When you home has been foreclosed on, your lender will have you listed as a defaulter, so your credit rating will reduce considerably. This will reduce your chances of securing an affordable loan in the future. Buying another home will also be a huge challenge. You may also have a difficult time getting a better job as employers nowadays run credit checks, and they often avoid job applicants with poor credit ratings.

After your home has been foreclosed on, you will obviously have to look for another place to stay with your family. After all, your home will be gone. In addition to that, your equity will be gone. If you had serviced your mortgage for a decade, you will lose all the equity you might have built in the 10 years you have been servicing the debt. This is a huge loss.
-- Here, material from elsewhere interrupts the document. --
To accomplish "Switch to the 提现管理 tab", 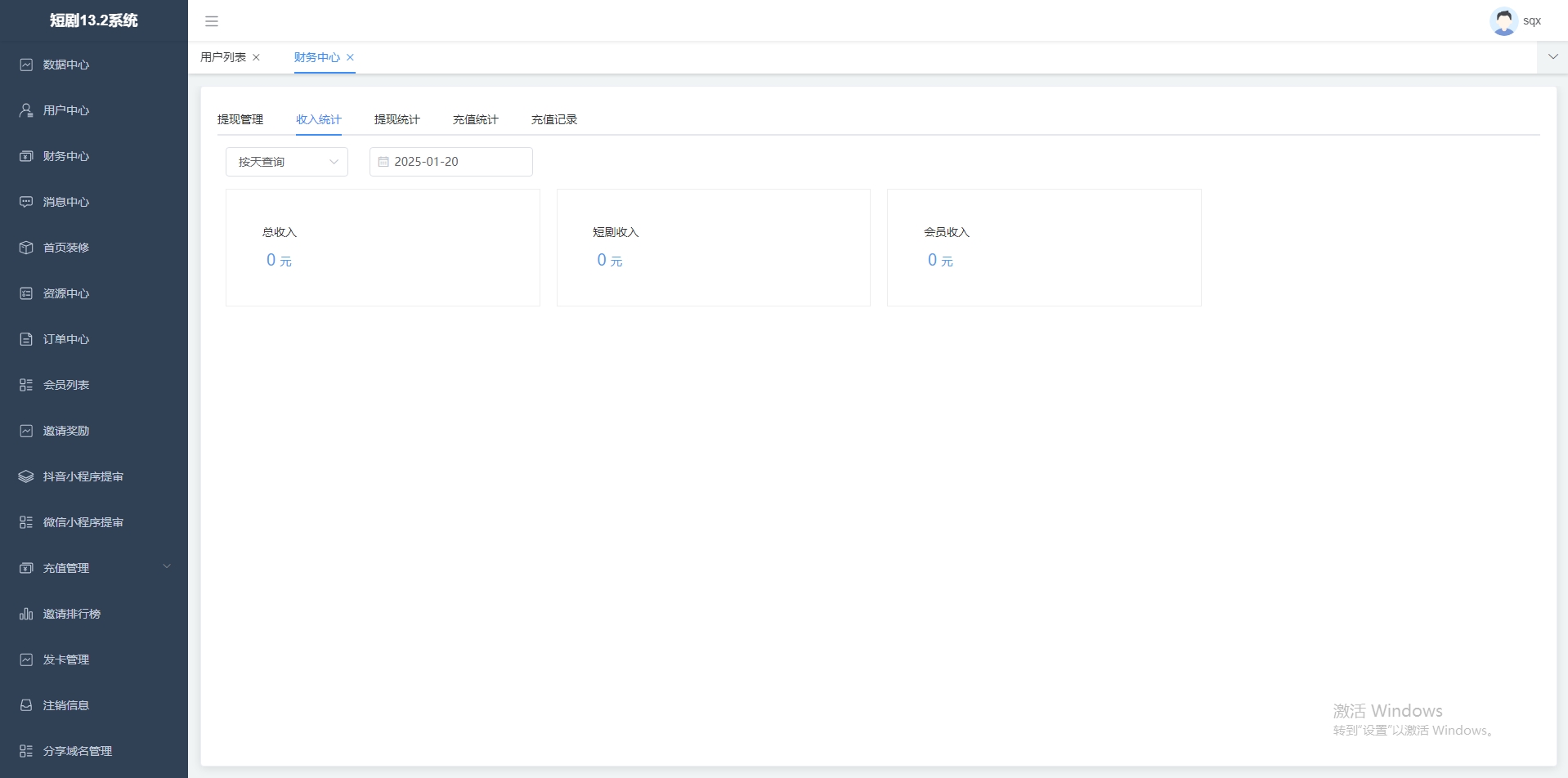I will click(240, 119).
Preventing the bank from taking your home should not be a difficult task if you know what you are doing. For starters, you should know that it costs a lot of money to repossess homes. Therefore, no lender wants to foreclose properties. Therefore, they are usually willing to listen. By asking the bank for a short sale, you will be able to avoid foreclosure. However, you will lose both your equity and house, but you will avoid getting adversely listed by the lender.

Missing a few payments does not warrant the bank to repossess your home. If you have not yet received a notice of default, therefore, you should think about selling the house to pay off your mortgage and recover your equity. However, this can only be possible if the property has not been added to foreclosure listings.

The last option you should consider is declaring bankruptcy. When you have been declared bankruptcy, your mortgage lender will be prevented from repossessing your property. This will give you time to look for funds to make up for missed payments to ensure you are current. This will not only prevent foreclosure, it will also give you a chance to retain your home.

If your monthly mortgage payments have become affordable, you can refinance the loan to improve the terms and conditions. For instance, you can have the repayment period extended to reduce your monthly payments. Reduced monthly installments will boost your chances of successfully servicing your mortgage and avoiding foreclosure.